Problem to solve:
Quote exactly the lines running from the line with "Services (1022, 107)" to the end of the entries, including both, and nothing else.
########################################
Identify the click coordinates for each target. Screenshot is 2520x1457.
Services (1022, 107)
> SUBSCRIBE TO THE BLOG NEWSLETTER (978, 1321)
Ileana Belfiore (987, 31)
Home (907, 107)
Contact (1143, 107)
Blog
########################################
Result for this exercise:
Services (1022, 107)
> SUBSCRIBE TO THE BLOG NEWSLETTER (978, 1321)
Ileana Belfiore (987, 31)
Home (907, 107)
Contact (1143, 107)
Blog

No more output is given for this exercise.